Кто в те дни ужаснулся, кто вздрогнул в преддверии грядущей расплаты за нарушение одного из основных Российских законов: «Император яко христианский Государь есть верховный защитник и хранитель догматов господствующей веры и блюститель правоверия и всякого в Церкви святой благочиния... В сем смысле Император именуется Главою Церкви». Немного оставалось верных своему Главе иерархов: митрополит Петроградский Питирим (6 марта уволен на покой), митрополит Московский и Коломенский Макарий (уволен на покой с 1 апреля), архиепископ Харьковский и Ахтырский Антоний, заявивший: «От верности Царю меня может освободить только его неверность Христу» (также отстранен от церковного руководства). О верности Царю других в священноначалии ничего не известно.
Стоит ли удивляться размерам бедствий, что исцеляющая Десница послала на Церковь, возвращая ей забытый страх Божий...
Март 1918г. Убит священник станицы Усть-Лабинской Михаил Лисицын. Три дня водили его с петлей на шее, глумились, били. На теле оказалось более десяти ран, и голова изрублена в куски. Это отсюда, из Лабинской, неслось в синод приветствие новому строю.
Апрель 1918г. В Пасху, под Святую заутреню, священнику Иоанну Пригоровскому станицы Незамаевской, что рядом с Екатеринодаром, выкололи глаза, отрезали язык и уши, связавши живого, закопали в навозной яме. Духовенство Екатеринодара всего год назад выражало радость от наступления «новой эры в жизни Церкви».
Весной 1918г. в Туле большевики расстреляли Крестный ход из пулеметов. Совсем недавно тульское духовенство «в тесном единении с мирянами» надеялось на возрождение Церкви «на началах свободы и соборности».
Март 1920г. В Омской тюрьме убит архиепископ Сильвестр Омский и Павлодарский. Это его духовенство одобрило «условия новой жизни Отечества», армия и Церковь — две организованные русские силы, согласно клятве обязаны были защищать Государя и его Наследника до последней капли крови.
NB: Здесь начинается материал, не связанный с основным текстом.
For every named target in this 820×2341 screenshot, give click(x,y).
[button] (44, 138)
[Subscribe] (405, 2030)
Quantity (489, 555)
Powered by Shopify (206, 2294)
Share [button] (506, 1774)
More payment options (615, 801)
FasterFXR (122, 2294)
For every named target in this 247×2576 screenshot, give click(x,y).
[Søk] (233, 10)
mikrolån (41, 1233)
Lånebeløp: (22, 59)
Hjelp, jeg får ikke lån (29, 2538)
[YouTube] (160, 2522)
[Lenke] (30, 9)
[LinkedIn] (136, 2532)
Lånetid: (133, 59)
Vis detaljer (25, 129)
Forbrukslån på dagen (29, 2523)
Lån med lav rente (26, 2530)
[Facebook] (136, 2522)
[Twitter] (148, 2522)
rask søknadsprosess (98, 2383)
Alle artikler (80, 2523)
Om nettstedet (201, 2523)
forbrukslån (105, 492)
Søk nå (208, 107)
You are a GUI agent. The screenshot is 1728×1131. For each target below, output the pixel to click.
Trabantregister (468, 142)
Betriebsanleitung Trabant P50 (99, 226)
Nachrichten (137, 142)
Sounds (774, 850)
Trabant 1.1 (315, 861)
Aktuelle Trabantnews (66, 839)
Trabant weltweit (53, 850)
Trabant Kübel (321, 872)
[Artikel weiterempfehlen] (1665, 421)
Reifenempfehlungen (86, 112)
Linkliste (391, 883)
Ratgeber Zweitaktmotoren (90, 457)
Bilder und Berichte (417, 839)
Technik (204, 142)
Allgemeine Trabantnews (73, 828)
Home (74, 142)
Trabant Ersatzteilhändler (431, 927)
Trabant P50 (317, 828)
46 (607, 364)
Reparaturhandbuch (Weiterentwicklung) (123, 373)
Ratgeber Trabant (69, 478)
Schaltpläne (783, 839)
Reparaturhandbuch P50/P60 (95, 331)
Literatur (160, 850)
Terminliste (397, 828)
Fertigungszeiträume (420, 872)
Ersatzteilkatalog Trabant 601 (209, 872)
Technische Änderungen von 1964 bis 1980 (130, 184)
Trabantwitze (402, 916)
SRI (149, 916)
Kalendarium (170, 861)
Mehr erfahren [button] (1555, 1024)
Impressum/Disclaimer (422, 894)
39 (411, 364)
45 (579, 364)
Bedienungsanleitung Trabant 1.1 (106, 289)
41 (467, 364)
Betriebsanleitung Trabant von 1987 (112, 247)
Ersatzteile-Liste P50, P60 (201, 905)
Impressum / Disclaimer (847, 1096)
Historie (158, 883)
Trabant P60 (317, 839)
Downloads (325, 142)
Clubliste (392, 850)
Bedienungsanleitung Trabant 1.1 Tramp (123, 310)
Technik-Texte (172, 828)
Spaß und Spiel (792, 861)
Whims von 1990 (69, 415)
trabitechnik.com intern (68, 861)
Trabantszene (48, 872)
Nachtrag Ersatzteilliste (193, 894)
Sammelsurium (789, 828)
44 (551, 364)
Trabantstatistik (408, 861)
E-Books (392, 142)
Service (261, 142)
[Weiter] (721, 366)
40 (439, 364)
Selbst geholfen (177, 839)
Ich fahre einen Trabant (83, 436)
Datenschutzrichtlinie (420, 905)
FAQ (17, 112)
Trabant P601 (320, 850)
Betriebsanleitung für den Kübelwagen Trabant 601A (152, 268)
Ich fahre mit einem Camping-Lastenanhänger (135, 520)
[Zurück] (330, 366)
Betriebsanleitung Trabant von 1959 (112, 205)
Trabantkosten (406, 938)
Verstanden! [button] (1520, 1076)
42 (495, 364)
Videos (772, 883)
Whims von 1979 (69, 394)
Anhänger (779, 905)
Но оказалось, что в большинстве своем православные лишь формально относились к присяге. Утратив веру, они легко впали в массовый грех отступничества.thumb_620_event_gallery1.jpeg
Наказание последовало незамедлительно — оно содержалось в преступлении. «Вслед за Царем» Всевышний просто «не противился» жажде свободы, оставив людей наедине с ней. Тогда обнажилась безбожная, а значит, и бесчеловечная суть этой жажды «счастья» и «славы» без Царя, ибо самодержавие хранило древнее Таинство Помазания, то есть «договор» с Богом, что Он Сам будет управлять Своим народом через законного представителя. Молитвами Царя не были оставлены его подданные: Небеса, приклонившись, отворили мученикам райские двери...
Неисповедимы судьбы Божии. Так, ушедший век, ознаменованный яростным разгулом духа злобы поднебесной, дал место русской Голгофе, выкупающей истинную свободу взамен дьявольской лести.